Evidently,  the leaders of Apalache utilized a battalion of French Protestants and Sephardic Jews, carrying fire arms and steel weapons, to conquer a vast territory from present-day southwestern Virginia to southwestern Georgia. Archaeologists call this territory, “The Late Lamar Culture.”  LOL  The mercenaries were awarded large tracts to start colonies for their kinsmen.  Most of the men were single and so also took Native American wives.  Their mestizo offspring became distinct tribes and ethnic communities.

100 mysterious horsemen

Beginning in 1600 AD,  Spanish Governor Gonzalo Méndez de Canço y Donlebún received repeated reports from Native American vassals in southern Georgia that a group of about 100 European horsemen were patrolling the Fall Line in what is now Middle Georgia – between the Savannah River and the Chattahoochee River.  Méndez speculated that the horsemen were Englishmen from the Roanoke Colony, which the Spanish Navy could never locate.  An missionizing expedition into the interior of Georgia in 1597 had been warned at the capital town of Tama, near the Fall Line then told at Ocute that they would be killed immediately if they attempted .

In 1602, Ensign Juan de Lara led a troop of soldiers along with Guale men to Tama again.  They were again warned at Ocute not continue northward, but were more heavily armed this time and so ignored the threats.  De Lara was told that the locals HAD seen “some” Spaniards on horseback with lances, who arrived from the north.  De Lara thought that they had seen Englishmen, but it is likely that the indigenous people had seen Sephardic members of the Apalachen Foreign Legion.

De Lara was surprised to see Spanish vegetables and fruits thriving in the gardens along the Altamaha and Oconee Rivers along with Indigenous American plants.  He also observed peach orchards, obviously planted with seeds from typical Andalusian peach varieties.  The Eurasian fruits included several types of melons.

Spain wanted to found a town with Iberian immigrants farther north in what is now Georgia. The rumors of Spanish-speaking cavalrymen, who were hostile to Spain continued.  Between 1624 and 1627,  Governor Don Luis de Rojas launched two small military expeditions into the interior of present-day Georgia.  The names of the participants and their destinations do not survive.

During 1627 and 1628,  a military expedition consisting of Ensign Pedro de Torres, a squad of Spanish soldiers and a group of Florida Indian allies, traveled through the Coastal Plain and southern Piedmont in search of the mountains where gold was plentiful.

Developing commerce with Indigenous peoples.

While the total population of the British North American colonies had grown to around 50,000 by the mid-17th century, Spanish Florida’s European population had stagnated at around 600 people.  England, France or Sweden could have easily grabbed the colony, if they wanted it.  Much of the Spanish Empire in the Americas was under-populated, so there was little probability of settlers being available to settle additional lands stolen from the indigenous tribes.  Anywhere the Spanish placed Roman Catholic missions to control the indigenous people,  the local population rapidly sped toward extinction.

Benito Ruíz de Salazar Vallecilla was appointed Royal Governor of La Florida on April 10, 1645.] In that year he led an expedition along the Lower Chattahoochee River into southwestern Georgia and eastern Alabama.
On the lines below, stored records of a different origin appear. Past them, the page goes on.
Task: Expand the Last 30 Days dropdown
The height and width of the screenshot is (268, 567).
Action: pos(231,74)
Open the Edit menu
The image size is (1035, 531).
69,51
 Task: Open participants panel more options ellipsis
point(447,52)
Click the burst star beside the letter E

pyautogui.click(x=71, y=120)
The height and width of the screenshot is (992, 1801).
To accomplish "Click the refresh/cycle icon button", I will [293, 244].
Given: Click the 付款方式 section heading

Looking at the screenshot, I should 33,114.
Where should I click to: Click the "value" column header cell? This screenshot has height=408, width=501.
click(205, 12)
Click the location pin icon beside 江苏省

His soldiers attacked and burned several Apalachicola towns near present day, Columbus, GA, that objected to the presence of Spanish soldiers and missionaries. Ruíz established short-lived Mission San Miguel de Asile.  He developed a farm near the mission that raised wheat, maize and hogs.
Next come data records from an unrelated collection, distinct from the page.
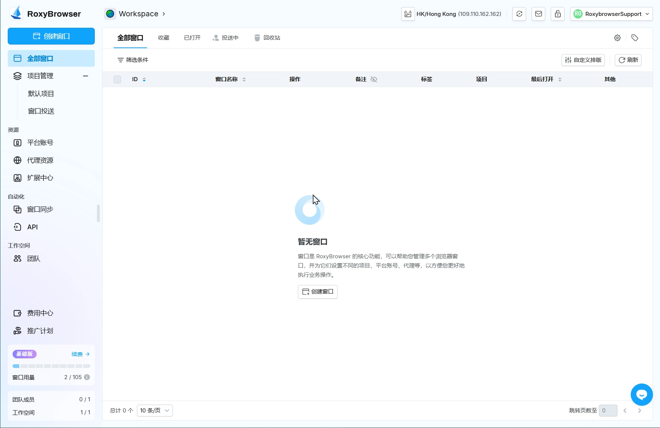The width and height of the screenshot is (660, 428).
Task: Switch to the 回收站 tab
Action: 267,38
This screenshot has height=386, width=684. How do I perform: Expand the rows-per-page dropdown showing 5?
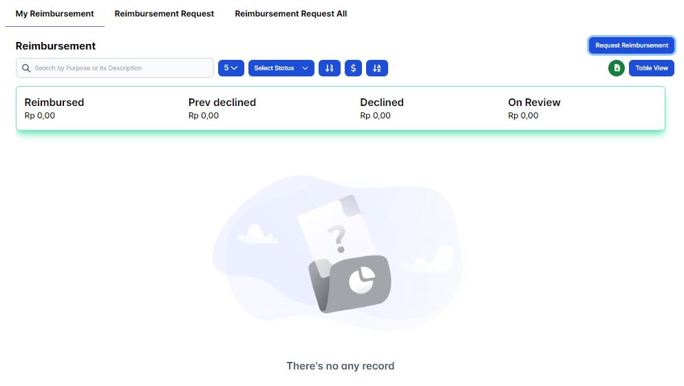[x=231, y=68]
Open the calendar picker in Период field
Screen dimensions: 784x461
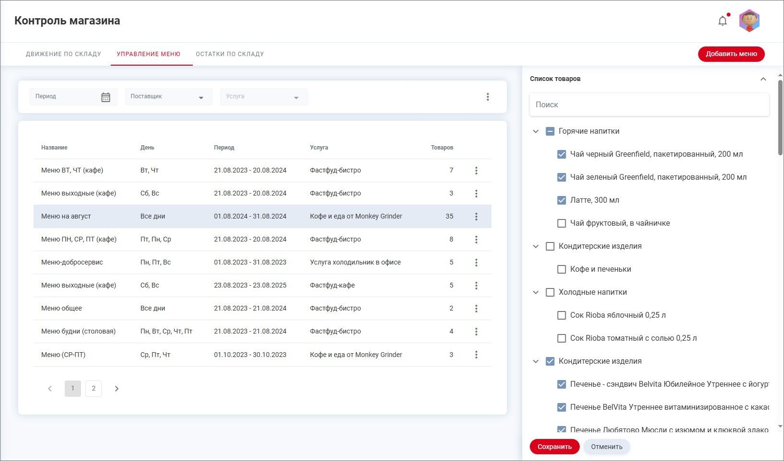click(x=105, y=97)
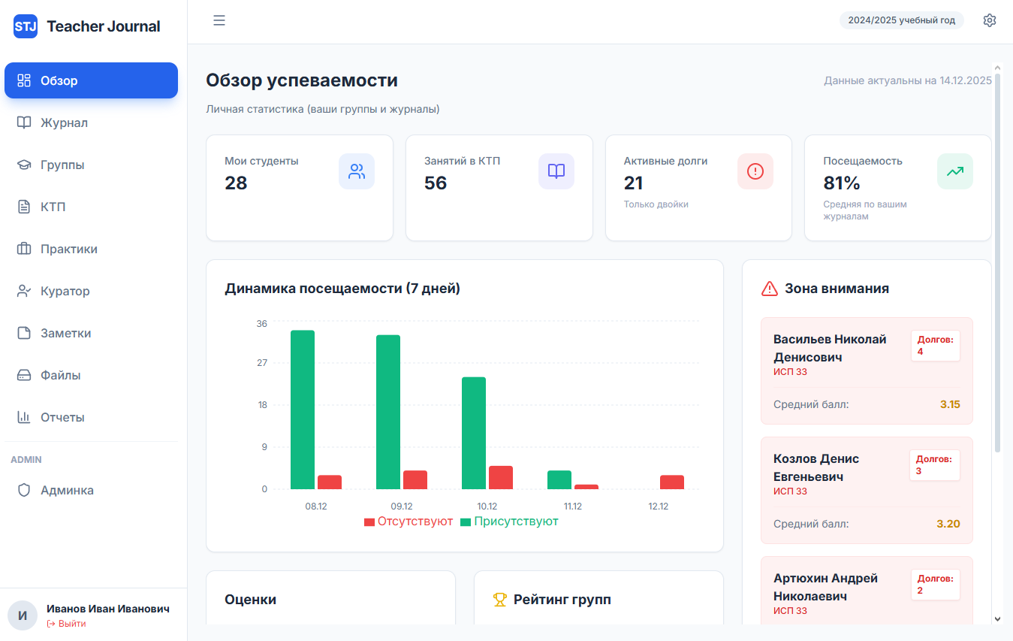Click the trophy icon beside Рейтинг групп
Image resolution: width=1013 pixels, height=641 pixels.
[x=499, y=600]
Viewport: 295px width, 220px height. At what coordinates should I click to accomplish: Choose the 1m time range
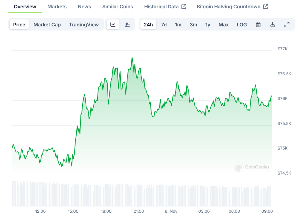[178, 25]
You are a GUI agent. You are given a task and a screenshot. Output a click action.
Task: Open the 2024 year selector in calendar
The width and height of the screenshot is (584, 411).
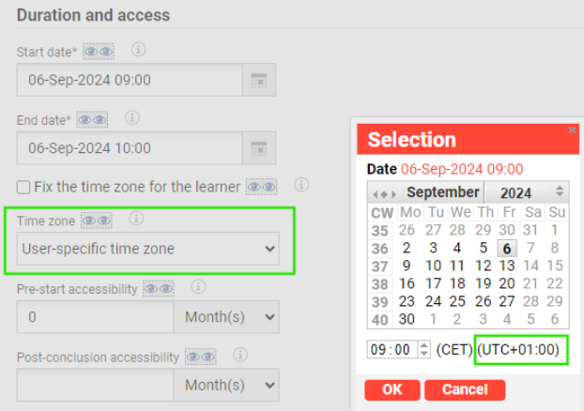coord(525,192)
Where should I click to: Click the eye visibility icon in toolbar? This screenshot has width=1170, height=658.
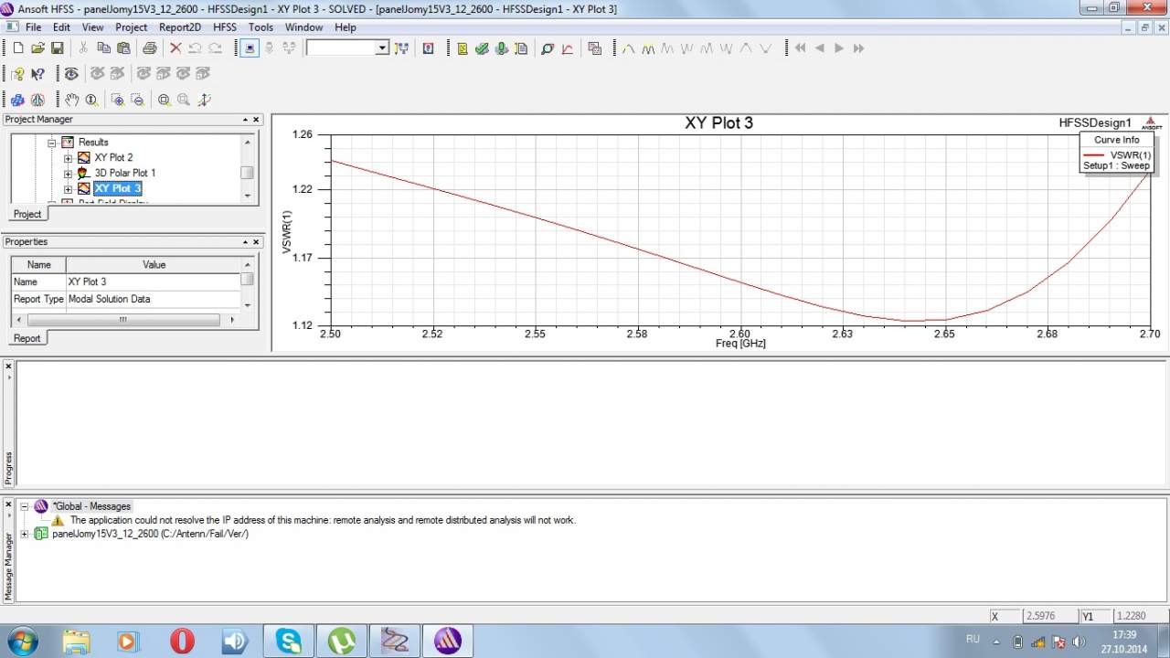coord(71,74)
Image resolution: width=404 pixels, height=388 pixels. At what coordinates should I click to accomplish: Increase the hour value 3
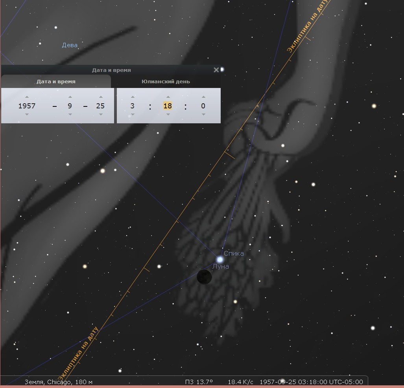click(133, 97)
In 1646, Ruiz ordered construction of a pack mule road from St. Augustine to the headwaters of the Chattahoochee River, one kilometer north of the present city of Helen, GA.  In conjunction with English merchant, Edward Bland, he built a fortified trading post, a small fort and a mule-breeding farm. The Roman Catholic Church established a small mission next to the trading post. 

Governor Ruiz died during a plague in 1651,  but in 1653 a cousin of Edward Bland, Richard Brigstock, stayed for much of the year in the “international” town of Cho’i-te, immediately south of the Spanish compound.  Brigstock frequently socialized with the friar at the mission and the administrators of the trading post.  His sketches described the compound as being quite extensive.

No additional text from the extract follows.